■ **RECORDS FOR THIS TASK**:
========================================

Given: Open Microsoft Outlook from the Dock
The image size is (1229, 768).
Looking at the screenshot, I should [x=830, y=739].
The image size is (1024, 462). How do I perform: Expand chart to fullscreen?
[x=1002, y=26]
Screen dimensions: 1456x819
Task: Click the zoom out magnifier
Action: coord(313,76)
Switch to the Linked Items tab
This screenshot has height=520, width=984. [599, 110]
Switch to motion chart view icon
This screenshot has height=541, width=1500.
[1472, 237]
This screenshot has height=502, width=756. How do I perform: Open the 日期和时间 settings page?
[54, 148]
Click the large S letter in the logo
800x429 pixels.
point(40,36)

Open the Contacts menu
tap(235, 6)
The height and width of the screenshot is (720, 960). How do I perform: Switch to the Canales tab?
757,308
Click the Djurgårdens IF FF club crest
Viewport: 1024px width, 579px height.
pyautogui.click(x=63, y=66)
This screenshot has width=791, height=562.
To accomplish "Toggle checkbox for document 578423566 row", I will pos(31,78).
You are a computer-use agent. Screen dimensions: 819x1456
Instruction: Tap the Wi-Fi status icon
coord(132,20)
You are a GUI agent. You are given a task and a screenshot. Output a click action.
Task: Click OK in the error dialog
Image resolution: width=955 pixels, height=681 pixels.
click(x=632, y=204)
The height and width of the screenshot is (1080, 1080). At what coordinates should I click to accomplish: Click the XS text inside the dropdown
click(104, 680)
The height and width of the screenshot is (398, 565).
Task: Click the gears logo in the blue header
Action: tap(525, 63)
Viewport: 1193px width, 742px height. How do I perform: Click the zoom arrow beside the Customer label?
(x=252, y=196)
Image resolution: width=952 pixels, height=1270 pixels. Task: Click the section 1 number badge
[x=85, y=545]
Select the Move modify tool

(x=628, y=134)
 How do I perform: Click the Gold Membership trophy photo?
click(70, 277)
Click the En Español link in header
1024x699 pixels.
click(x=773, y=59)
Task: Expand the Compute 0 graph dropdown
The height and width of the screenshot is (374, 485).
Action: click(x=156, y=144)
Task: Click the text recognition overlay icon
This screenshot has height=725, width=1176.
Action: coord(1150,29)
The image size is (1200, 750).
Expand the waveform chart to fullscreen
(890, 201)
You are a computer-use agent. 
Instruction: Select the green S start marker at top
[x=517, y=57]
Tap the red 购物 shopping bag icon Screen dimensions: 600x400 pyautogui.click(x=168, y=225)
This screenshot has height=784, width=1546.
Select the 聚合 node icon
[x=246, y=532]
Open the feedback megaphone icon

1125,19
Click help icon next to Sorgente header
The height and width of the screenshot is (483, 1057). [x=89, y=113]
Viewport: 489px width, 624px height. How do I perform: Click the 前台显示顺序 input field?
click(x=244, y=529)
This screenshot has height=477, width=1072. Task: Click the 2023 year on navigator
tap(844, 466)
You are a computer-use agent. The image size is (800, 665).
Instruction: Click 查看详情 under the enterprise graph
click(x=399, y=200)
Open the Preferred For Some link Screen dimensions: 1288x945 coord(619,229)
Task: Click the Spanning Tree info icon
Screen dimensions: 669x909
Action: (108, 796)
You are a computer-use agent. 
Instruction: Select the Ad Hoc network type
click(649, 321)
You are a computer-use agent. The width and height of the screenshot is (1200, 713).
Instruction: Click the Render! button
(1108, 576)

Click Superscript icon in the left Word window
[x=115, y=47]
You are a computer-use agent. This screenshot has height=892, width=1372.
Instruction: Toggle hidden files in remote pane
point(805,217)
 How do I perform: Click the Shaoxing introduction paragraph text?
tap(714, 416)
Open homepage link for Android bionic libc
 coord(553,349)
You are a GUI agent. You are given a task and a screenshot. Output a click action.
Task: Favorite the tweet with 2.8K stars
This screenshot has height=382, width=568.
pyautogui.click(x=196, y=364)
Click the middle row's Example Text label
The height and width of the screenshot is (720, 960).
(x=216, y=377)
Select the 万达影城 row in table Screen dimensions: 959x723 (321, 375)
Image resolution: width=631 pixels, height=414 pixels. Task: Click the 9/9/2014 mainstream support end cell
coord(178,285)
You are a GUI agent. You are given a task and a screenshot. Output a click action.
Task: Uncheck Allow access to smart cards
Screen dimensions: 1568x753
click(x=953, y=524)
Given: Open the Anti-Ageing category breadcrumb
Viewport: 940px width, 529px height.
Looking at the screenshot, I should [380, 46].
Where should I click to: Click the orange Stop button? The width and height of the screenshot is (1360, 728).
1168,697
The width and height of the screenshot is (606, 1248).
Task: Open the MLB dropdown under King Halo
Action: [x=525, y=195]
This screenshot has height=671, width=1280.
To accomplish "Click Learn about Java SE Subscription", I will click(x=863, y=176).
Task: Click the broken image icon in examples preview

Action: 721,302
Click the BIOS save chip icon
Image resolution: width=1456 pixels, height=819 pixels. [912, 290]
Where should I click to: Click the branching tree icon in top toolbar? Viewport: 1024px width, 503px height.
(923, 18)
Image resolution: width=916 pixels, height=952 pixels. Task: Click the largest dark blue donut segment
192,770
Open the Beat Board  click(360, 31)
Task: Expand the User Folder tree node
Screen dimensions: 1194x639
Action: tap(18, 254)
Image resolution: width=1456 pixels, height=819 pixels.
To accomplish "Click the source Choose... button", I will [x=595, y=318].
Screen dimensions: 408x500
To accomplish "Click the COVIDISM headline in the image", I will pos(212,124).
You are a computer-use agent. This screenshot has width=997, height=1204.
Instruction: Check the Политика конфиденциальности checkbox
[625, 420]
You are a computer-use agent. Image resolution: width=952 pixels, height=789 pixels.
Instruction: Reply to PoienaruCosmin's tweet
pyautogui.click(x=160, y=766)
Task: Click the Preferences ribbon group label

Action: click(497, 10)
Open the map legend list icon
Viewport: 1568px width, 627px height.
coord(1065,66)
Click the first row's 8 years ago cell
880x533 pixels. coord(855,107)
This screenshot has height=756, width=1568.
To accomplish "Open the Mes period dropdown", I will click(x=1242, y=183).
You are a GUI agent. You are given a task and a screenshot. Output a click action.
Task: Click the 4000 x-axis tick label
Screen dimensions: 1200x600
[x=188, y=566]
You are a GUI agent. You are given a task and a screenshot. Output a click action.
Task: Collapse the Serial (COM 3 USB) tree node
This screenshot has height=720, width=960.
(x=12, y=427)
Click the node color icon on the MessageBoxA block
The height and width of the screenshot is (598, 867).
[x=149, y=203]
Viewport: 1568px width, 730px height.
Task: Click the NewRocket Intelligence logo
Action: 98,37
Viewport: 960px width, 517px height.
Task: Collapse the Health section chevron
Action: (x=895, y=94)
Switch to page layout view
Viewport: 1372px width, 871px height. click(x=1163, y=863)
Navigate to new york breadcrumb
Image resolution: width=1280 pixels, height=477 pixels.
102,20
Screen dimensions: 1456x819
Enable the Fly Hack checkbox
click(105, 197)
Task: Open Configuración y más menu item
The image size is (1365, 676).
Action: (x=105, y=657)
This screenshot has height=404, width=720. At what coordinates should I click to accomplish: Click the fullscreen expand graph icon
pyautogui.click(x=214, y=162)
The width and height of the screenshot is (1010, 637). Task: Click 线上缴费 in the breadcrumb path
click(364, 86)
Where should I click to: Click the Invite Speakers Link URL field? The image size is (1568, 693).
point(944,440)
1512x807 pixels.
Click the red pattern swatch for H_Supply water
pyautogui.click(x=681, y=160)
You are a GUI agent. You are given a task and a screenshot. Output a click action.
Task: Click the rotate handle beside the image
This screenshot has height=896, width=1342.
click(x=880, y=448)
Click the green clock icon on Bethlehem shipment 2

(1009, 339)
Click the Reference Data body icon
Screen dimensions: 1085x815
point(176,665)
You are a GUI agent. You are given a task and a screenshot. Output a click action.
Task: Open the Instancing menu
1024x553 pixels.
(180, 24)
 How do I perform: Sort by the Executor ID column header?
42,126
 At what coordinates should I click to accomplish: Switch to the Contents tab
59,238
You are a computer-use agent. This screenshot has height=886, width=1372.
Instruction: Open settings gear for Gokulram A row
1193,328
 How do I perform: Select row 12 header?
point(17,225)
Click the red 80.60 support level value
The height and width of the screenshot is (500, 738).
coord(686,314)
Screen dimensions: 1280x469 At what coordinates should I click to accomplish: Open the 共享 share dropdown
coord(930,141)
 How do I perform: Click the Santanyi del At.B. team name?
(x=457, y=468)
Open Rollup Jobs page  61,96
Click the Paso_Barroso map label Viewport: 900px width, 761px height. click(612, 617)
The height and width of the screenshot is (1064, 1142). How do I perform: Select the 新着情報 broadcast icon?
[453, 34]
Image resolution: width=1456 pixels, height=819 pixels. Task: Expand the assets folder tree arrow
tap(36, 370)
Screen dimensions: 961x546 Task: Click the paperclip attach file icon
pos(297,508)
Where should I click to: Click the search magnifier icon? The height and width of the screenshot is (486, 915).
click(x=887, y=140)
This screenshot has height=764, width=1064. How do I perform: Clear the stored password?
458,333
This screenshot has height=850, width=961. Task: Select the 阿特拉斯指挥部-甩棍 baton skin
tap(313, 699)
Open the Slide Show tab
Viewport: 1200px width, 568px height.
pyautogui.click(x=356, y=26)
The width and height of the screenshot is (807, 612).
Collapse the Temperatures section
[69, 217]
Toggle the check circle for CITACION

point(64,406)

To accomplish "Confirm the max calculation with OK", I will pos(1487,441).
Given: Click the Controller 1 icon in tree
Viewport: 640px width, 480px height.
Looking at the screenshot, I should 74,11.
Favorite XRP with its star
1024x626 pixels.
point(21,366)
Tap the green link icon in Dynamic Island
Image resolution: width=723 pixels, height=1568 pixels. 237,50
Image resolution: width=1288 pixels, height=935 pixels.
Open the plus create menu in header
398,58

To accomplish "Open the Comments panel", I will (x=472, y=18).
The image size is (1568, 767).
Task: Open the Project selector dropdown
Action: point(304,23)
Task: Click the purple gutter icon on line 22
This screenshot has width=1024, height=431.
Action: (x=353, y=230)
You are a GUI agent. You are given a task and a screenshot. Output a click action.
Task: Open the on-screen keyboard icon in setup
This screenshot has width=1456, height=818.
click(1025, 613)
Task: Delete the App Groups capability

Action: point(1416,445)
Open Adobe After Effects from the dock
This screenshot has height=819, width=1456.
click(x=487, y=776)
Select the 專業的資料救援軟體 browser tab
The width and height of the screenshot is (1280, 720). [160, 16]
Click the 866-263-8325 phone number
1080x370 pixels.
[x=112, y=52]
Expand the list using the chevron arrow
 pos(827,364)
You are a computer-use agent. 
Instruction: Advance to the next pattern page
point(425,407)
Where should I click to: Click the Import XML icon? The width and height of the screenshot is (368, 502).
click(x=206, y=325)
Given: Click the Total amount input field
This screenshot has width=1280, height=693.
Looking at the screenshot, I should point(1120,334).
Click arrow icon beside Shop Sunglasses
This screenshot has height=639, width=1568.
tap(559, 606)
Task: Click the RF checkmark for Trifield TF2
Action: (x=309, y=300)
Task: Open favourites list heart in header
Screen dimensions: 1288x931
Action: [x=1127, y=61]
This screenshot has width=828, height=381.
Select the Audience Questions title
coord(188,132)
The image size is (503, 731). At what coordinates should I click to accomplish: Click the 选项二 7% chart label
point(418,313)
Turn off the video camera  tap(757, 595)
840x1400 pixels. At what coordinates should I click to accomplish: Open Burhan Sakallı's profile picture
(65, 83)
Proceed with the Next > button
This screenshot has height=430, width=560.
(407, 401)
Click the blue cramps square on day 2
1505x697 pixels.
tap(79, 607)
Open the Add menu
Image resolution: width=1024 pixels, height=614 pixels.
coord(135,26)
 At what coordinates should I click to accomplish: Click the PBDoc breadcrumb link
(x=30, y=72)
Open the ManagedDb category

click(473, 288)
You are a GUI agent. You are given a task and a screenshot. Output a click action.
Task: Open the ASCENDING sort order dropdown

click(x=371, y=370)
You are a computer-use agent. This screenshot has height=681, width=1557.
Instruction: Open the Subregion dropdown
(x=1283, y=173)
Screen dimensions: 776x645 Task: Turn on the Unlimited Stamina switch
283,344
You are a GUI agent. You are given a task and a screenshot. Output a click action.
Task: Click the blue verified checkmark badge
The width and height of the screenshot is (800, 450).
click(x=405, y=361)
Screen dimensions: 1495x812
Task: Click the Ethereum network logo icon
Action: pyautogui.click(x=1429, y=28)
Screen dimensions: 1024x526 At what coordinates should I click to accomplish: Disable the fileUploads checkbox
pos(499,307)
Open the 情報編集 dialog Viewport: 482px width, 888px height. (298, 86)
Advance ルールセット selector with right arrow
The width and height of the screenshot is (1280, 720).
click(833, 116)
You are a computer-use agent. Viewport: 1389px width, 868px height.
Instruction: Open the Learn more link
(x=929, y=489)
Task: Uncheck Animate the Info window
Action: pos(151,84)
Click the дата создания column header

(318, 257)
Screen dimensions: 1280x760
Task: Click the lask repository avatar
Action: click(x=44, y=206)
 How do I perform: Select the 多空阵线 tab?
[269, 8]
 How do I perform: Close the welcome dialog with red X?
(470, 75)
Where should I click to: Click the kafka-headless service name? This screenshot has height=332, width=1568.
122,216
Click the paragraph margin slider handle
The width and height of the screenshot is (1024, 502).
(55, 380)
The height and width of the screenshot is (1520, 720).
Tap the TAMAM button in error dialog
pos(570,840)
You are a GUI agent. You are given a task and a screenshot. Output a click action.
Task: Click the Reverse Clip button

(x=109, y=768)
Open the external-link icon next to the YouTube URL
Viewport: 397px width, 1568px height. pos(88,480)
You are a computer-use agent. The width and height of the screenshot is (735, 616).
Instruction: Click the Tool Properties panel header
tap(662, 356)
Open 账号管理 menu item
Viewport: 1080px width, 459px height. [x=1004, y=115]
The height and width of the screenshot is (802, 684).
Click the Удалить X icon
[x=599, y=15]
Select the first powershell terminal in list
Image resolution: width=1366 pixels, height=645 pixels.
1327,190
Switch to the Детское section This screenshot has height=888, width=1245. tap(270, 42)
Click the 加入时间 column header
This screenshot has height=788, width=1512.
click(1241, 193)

========================================

■ **WORK TO BE COMPLETED**:
Can you return the records exactly as they appear, starting at the line that contains "Open Rollup Jobs" and ending at the line that contains "click(1025, 613)"?

■ **ANSWER IN FULL**:
Open Rollup Jobs page  61,96
Click the Paso_Barroso map label Viewport: 900px width, 761px height. click(612, 617)
The height and width of the screenshot is (1064, 1142). How do I perform: Select the 新着情報 broadcast icon?
[453, 34]
Image resolution: width=1456 pixels, height=819 pixels. Task: Expand the assets folder tree arrow
tap(36, 370)
Screen dimensions: 961x546 Task: Click the paperclip attach file icon
pos(297,508)
Where should I click to: Click the search magnifier icon? The height and width of the screenshot is (486, 915).
click(x=887, y=140)
This screenshot has height=764, width=1064. How do I perform: Clear the stored password?
458,333
This screenshot has height=850, width=961. Task: Select the 阿特拉斯指挥部-甩棍 baton skin
tap(313, 699)
Open the Slide Show tab
Viewport: 1200px width, 568px height.
pyautogui.click(x=356, y=26)
The width and height of the screenshot is (807, 612).
Collapse the Temperatures section
[69, 217]
Toggle the check circle for CITACION

point(64,406)

To accomplish "Confirm the max calculation with OK", I will pos(1487,441).
Given: Click the Controller 1 icon in tree
Viewport: 640px width, 480px height.
Looking at the screenshot, I should 74,11.
Favorite XRP with its star
1024x626 pixels.
point(21,366)
Tap the green link icon in Dynamic Island
Image resolution: width=723 pixels, height=1568 pixels. 237,50
Image resolution: width=1288 pixels, height=935 pixels.
Open the plus create menu in header
398,58

To accomplish "Open the Comments panel", I will (x=472, y=18).
The image size is (1568, 767).
Task: Open the Project selector dropdown
Action: point(304,23)
Task: Click the purple gutter icon on line 22
This screenshot has width=1024, height=431.
Action: (x=353, y=230)
You are a GUI agent. You are given a task and a screenshot. Output a click action.
Task: Open the on-screen keyboard icon in setup
This screenshot has width=1456, height=818.
click(1025, 613)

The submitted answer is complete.